DATA RECORDS section start

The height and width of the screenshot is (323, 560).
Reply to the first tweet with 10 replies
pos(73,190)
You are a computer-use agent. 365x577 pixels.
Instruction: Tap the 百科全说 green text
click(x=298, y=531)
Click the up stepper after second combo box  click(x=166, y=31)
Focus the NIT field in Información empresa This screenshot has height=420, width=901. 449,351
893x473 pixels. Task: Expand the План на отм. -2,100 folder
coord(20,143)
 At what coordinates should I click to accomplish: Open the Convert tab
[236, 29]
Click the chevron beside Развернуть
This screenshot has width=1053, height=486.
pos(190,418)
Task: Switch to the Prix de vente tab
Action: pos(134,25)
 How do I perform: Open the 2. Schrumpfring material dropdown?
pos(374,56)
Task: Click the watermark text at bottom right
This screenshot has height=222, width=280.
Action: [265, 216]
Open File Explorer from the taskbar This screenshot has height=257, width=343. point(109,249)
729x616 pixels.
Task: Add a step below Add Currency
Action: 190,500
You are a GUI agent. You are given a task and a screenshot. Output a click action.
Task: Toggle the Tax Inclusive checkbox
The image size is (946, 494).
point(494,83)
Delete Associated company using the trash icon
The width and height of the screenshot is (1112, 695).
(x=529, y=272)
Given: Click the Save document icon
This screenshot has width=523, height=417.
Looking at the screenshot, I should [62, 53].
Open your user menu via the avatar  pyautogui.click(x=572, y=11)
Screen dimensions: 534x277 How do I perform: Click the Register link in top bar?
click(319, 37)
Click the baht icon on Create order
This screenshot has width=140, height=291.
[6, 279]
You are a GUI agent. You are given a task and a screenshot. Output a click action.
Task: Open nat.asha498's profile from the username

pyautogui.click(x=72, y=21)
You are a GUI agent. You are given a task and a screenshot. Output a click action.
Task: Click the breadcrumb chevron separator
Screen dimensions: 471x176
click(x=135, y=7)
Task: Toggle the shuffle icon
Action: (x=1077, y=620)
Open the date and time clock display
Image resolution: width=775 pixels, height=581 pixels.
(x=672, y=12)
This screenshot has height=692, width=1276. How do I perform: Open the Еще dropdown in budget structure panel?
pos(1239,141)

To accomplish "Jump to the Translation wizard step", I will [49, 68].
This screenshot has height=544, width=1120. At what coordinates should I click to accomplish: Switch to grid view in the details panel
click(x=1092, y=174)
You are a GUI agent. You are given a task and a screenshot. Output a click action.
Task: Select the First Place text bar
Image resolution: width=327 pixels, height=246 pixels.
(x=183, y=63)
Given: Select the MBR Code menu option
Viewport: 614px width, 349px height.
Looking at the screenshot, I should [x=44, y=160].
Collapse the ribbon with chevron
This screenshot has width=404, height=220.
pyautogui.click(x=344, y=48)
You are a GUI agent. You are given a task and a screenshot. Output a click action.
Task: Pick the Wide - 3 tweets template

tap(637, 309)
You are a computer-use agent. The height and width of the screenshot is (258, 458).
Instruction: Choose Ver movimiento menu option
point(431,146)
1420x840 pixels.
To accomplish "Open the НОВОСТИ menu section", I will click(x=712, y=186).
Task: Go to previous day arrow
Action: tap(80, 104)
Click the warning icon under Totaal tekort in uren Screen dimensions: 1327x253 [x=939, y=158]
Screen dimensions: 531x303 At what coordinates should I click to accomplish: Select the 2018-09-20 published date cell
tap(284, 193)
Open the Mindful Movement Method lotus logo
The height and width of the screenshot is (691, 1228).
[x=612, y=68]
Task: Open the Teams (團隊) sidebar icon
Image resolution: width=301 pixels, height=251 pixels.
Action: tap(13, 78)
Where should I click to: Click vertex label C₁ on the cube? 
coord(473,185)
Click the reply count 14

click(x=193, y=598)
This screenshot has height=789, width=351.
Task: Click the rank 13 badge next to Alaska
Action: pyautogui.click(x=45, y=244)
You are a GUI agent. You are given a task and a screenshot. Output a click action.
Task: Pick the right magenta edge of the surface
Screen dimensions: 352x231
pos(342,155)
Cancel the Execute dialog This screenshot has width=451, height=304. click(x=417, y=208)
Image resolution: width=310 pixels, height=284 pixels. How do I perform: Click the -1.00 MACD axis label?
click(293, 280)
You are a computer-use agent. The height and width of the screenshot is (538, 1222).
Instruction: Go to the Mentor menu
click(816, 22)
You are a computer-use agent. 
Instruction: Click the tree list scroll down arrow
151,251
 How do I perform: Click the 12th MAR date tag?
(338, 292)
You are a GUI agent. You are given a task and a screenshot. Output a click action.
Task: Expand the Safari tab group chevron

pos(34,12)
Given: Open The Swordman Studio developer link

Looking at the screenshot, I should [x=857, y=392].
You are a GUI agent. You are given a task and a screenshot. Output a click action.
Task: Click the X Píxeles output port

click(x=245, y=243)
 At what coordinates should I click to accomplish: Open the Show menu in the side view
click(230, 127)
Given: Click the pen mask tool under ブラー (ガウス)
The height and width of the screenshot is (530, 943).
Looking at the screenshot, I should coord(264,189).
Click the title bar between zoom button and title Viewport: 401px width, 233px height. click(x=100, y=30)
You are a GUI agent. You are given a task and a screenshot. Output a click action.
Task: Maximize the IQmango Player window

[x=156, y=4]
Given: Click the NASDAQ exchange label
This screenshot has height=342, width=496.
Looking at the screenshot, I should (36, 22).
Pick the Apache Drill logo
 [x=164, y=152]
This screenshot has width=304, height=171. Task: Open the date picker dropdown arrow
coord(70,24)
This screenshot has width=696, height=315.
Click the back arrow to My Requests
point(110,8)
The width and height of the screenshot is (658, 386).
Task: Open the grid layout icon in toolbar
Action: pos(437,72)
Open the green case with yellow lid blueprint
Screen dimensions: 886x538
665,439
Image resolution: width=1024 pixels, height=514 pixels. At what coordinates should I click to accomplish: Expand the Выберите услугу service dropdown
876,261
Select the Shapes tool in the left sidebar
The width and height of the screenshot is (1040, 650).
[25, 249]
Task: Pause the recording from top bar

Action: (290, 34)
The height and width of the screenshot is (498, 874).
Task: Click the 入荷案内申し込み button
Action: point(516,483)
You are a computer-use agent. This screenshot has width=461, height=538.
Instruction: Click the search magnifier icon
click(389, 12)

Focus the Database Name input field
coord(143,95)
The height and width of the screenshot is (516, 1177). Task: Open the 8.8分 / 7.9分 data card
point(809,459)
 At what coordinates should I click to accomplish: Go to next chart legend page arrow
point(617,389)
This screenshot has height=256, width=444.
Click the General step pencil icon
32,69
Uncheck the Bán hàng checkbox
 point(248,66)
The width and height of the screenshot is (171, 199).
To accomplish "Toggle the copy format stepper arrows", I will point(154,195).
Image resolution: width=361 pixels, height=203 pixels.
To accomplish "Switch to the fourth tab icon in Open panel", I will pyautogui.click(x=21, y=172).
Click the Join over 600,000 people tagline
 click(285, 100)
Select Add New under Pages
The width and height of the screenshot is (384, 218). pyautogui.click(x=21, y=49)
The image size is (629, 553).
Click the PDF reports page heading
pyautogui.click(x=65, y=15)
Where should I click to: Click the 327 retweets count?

DATA RECORDS section end

HOW TO COMPLETE THIS TASK —
Exact transcription of the records is all that is wanted.

COMPLETED TASK —
The height and width of the screenshot is (323, 560).
Reply to the first tweet with 10 replies
pos(73,190)
You are a computer-use agent. 365x577 pixels.
Instruction: Tap the 百科全说 green text
click(x=298, y=531)
Click the up stepper after second combo box  click(x=166, y=31)
Focus the NIT field in Información empresa This screenshot has height=420, width=901. 449,351
893x473 pixels. Task: Expand the План на отм. -2,100 folder
coord(20,143)
 At what coordinates should I click to accomplish: Open the Convert tab
[236, 29]
Click the chevron beside Развернуть
This screenshot has width=1053, height=486.
pos(190,418)
Task: Switch to the Prix de vente tab
Action: pos(134,25)
 How do I perform: Open the 2. Schrumpfring material dropdown?
pos(374,56)
Task: Click the watermark text at bottom right
This screenshot has height=222, width=280.
Action: [265, 216]
Open File Explorer from the taskbar This screenshot has height=257, width=343. point(109,249)
729x616 pixels.
Task: Add a step below Add Currency
Action: 190,500
You are a GUI agent. You are given a task and a screenshot. Output a click action.
Task: Toggle the Tax Inclusive checkbox
The image size is (946, 494).
point(494,83)
Delete Associated company using the trash icon
The width and height of the screenshot is (1112, 695).
(x=529, y=272)
Given: Click the Save document icon
This screenshot has width=523, height=417.
Looking at the screenshot, I should [62, 53].
Open your user menu via the avatar  pyautogui.click(x=572, y=11)
Screen dimensions: 534x277 How do I perform: Click the Register link in top bar?
click(319, 37)
Click the baht icon on Create order
This screenshot has width=140, height=291.
[6, 279]
You are a GUI agent. You are given a task and a screenshot. Output a click action.
Task: Open nat.asha498's profile from the username

pyautogui.click(x=72, y=21)
You are a GUI agent. You are given a task and a screenshot. Output a click action.
Task: Click the breadcrumb chevron separator
Screen dimensions: 471x176
click(x=135, y=7)
Task: Toggle the shuffle icon
Action: (x=1077, y=620)
Open the date and time clock display
Image resolution: width=775 pixels, height=581 pixels.
(x=672, y=12)
This screenshot has height=692, width=1276. How do I perform: Open the Еще dropdown in budget structure panel?
pos(1239,141)

To accomplish "Jump to the Translation wizard step", I will [49, 68].
This screenshot has height=544, width=1120. At what coordinates should I click to accomplish: Switch to grid view in the details panel
click(x=1092, y=174)
You are a GUI agent. You are given a task and a screenshot. Output a click action.
Task: Select the First Place text bar
Image resolution: width=327 pixels, height=246 pixels.
(x=183, y=63)
Given: Select the MBR Code menu option
Viewport: 614px width, 349px height.
Looking at the screenshot, I should [x=44, y=160].
Collapse the ribbon with chevron
This screenshot has width=404, height=220.
pyautogui.click(x=344, y=48)
You are a GUI agent. You are given a task and a screenshot. Output a click action.
Task: Pick the Wide - 3 tweets template

tap(637, 309)
You are a computer-use agent. The height and width of the screenshot is (258, 458).
Instruction: Choose Ver movimiento menu option
point(431,146)
1420x840 pixels.
To accomplish "Open the НОВОСТИ menu section", I will click(x=712, y=186).
Task: Go to previous day arrow
Action: tap(80, 104)
Click the warning icon under Totaal tekort in uren Screen dimensions: 1327x253 [x=939, y=158]
Screen dimensions: 531x303 At what coordinates should I click to accomplish: Select the 2018-09-20 published date cell
tap(284, 193)
Open the Mindful Movement Method lotus logo
The height and width of the screenshot is (691, 1228).
[x=612, y=68]
Task: Open the Teams (團隊) sidebar icon
Image resolution: width=301 pixels, height=251 pixels.
Action: tap(13, 78)
Where should I click to: Click vertex label C₁ on the cube? 
coord(473,185)
Click the reply count 14

click(x=193, y=598)
This screenshot has height=789, width=351.
Task: Click the rank 13 badge next to Alaska
Action: pyautogui.click(x=45, y=244)
You are a GUI agent. You are given a task and a screenshot. Output a click action.
Task: Pick the right magenta edge of the surface
Screen dimensions: 352x231
pos(342,155)
Cancel the Execute dialog This screenshot has width=451, height=304. click(x=417, y=208)
Image resolution: width=310 pixels, height=284 pixels. How do I perform: Click the -1.00 MACD axis label?
click(293, 280)
You are a computer-use agent. The height and width of the screenshot is (538, 1222).
Instruction: Go to the Mentor menu
click(816, 22)
You are a computer-use agent. 
Instruction: Click the tree list scroll down arrow
151,251
 How do I perform: Click the 12th MAR date tag?
(338, 292)
You are a GUI agent. You are given a task and a screenshot. Output a click action.
Task: Expand the Safari tab group chevron

pos(34,12)
Given: Open The Swordman Studio developer link

Looking at the screenshot, I should [x=857, y=392].
You are a GUI agent. You are given a task and a screenshot. Output a click action.
Task: Click the X Píxeles output port

click(x=245, y=243)
 At what coordinates should I click to accomplish: Open the Show menu in the side view
click(230, 127)
Given: Click the pen mask tool under ブラー (ガウス)
The height and width of the screenshot is (530, 943).
Looking at the screenshot, I should coord(264,189).
Click the title bar between zoom button and title Viewport: 401px width, 233px height. click(x=100, y=30)
You are a GUI agent. You are given a task and a screenshot. Output a click action.
Task: Maximize the IQmango Player window

[x=156, y=4]
Given: Click the NASDAQ exchange label
This screenshot has height=342, width=496.
Looking at the screenshot, I should (36, 22).
Pick the Apache Drill logo
 [x=164, y=152]
This screenshot has width=304, height=171. Task: Open the date picker dropdown arrow
coord(70,24)
This screenshot has width=696, height=315.
Click the back arrow to My Requests
point(110,8)
The width and height of the screenshot is (658, 386).
Task: Open the grid layout icon in toolbar
Action: pos(437,72)
Open the green case with yellow lid blueprint
Screen dimensions: 886x538
665,439
Image resolution: width=1024 pixels, height=514 pixels. At what coordinates should I click to accomplish: Expand the Выберите услугу service dropdown
876,261
Select the Shapes tool in the left sidebar
The width and height of the screenshot is (1040, 650).
[25, 249]
Task: Pause the recording from top bar

Action: (290, 34)
The height and width of the screenshot is (498, 874).
Task: Click the 入荷案内申し込み button
Action: point(516,483)
You are a computer-use agent. This screenshot has width=461, height=538.
Instruction: Click the search magnifier icon
click(389, 12)

Focus the Database Name input field
coord(143,95)
The height and width of the screenshot is (516, 1177). Task: Open the 8.8分 / 7.9分 data card
point(809,459)
 At what coordinates should I click to accomplish: Go to next chart legend page arrow
point(617,389)
This screenshot has height=256, width=444.
Click the General step pencil icon
32,69
Uncheck the Bán hàng checkbox
 point(248,66)
The width and height of the screenshot is (171, 199).
To accomplish "Toggle the copy format stepper arrows", I will point(154,195).
Image resolution: width=361 pixels, height=203 pixels.
To accomplish "Switch to the fourth tab icon in Open panel", I will pyautogui.click(x=21, y=172).
Click the Join over 600,000 people tagline
 click(285, 100)
Select Add New under Pages
The width and height of the screenshot is (384, 218). pyautogui.click(x=21, y=49)
The image size is (629, 553).
Click the PDF reports page heading
pyautogui.click(x=65, y=15)
Where should I click to: Click the 327 retweets count?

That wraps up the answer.